S’ils regrettent ce rythme infernal, les éditeurs n’ont d’autre solution que de s’y adapter. D’une part, ils veulent montrer aux pouvoirs publics qu’ils sont des partenaires fiables dans la mise en œuvre de ces réformes, en fournissant les manuels à temps. D’autre part, les investissements sont importants (embauche de dizaines d’éditeurs, graphistes, iconographes, etc., et fabrication de centaines de milliers de spécimens gratuits), mais les espérances de ventes aussi?: « Au total, avec les séries technologiques et professionnelles dont les matières principales sont aussi révisées, 1,3 million de lycéens sont concernés », précise Célia Rosentraub. Et chaque réforme représente une opportunité de redistribution du marché. Au lycée, Lelivrescolaire.fr se lance et part de zéro, après s’être bien implanté au collège à la faveur de la dernière réforme.

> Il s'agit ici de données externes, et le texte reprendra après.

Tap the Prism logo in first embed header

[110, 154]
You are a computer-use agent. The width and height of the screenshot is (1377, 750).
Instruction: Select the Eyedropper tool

La jeune maison recrute au moins 20 personnes pour relever ce défi.

Quel budget??

Mais le financement de ces manuels reste fragile. Lors du dernier débat budgétaire, à l’automne 2017, Jean-Michel Blanquer, ministre de l’Education nationale, avait reconnu les disparités et les inégalités du système, régulièrement pointées par les éditeurs, et la nécessité de rechercher une cohérence en engageant une discussion avec l’ensemble des acteurs concernés. Rien n’a été fait. Pour parer au plus urgent, les Editeurs d’éducation ont rencontré au cours des dernières semaines les responsables des régions, qui ont pris en charge les achats de manuels des lycées depuis une quinzaine d’années. « Nous leur avons expliqué l’articulation et le calendrier de la réforme, certains ignoraient la mise en œuvre simultanée sur deux niveaux, et l’importance des manuels dans la mise en place du contrôle continu au bac », indique Célia Rosentraub.

Mais dans un contexte de restriction, le financement public est devenu plus un risque qu’une garantie, ainsi que l’a montré la baisse des fonds ­attribués par l’Etat aux manuels au collège. « Pour les lycées, il faudrait envisager un financement sous condition de ressources des familles, et sortir de la prise en charge intégrale. La France est un des seuls pays dans cette situation », note Célia Rosentraub. Le groupe Les Editeurs d’éducation devrait l’expliquer lors de sa conférence de rentrée, début septembre.

Les éditeurs s’interrogent aussi sur les choix des régions en matière de support?: aujourd’hui, seule la région Grand Est passe au tout numérique, et n’achète plus de manuels ­papier. « Le programme a démarré avec 49 collèges l’an dernier, il passe à 120 cette année, pour atteindre tous les établissements, soit 350, en cinq ans », explique Frédéric Fritsch, gérant de la Librairie des étudiants (LDE), qui a remporté ce marché encore unique. « De nombreux responsables d’autres régions viennent s’informer sur ce programme », ajoute-t-il.

Côté Etat, le financement numérique apparaît toujours aussi aléatoire. Le nouveau gouvernement n’a pas conservé dans le budget 2018 le grand plan numérique des collèges lancé par le précédent, qui réservait 30 euros aux achats de contenus. « Les ventes sont retombées de suite », note Célia Rosentraub. L’an dernier, elles avaient atteint 6,8 millions d’euros (téléchargement ou streaming) selon le bilan du SNE, le double de l’année 2015, avant le plan numérique, mais encore très loin des ventes de livres papier.

Pour 2019, Jean-Michel Blanquer n’a mentionné que le financement d’expérimentations au primaire lors de son intervention à Ludovia, le salon de l’innovation dans le numérique éducatif, le 21 août dernier.

Chronique d’un repli annoncé

N otre activité a chuté de moitié, comme nous l’avions anticipé », déclare Thierry Damagnez, gérant de Cufay, un des premiers libraires adjudicataires de manuels scolaires. Après deux années exceptionnelles d’achat de la part des collèges, les commandes ont plongé, mais pas dans la proportion du financement public, passé de 110 millions à 16,2 millions d’euros. « Une partie des collèges avaient conservé des réserves », estime Loïc Heydorff, gérant de EMLS, un autre adjudicataire important, dans le sud de la France.

Cette année, il n’a toutefois eu besoin que de 5 saisonniers en renfort, contre 30 l’an dernier. « L’export vers les établissements français à l’étranger a bien marché », note Frédéric Fritsch, cofondateur de la LDE à Strasbourg, qui a maintenu 70 % de son activité, jugeant que c’était plutôt une bonne surprise. Et en raison de la réforme à venir, les commandes en provenance des lycées sont quasi nulles, sauf pour les « consommables », des cahiers annuels utilisés dans les séries professionnelles. Le primaire devrait fléchir après une petite reprise depuis deux ans, estime Célia Rosentraub. En 2017, le chiffre d’affaires des ventes de manuels (primaire et secondaire) s’était déjà replié de 24 millions d’euros, à 279 millions d’euros (- 8,6 %). La baisse sera plus sévère cette année.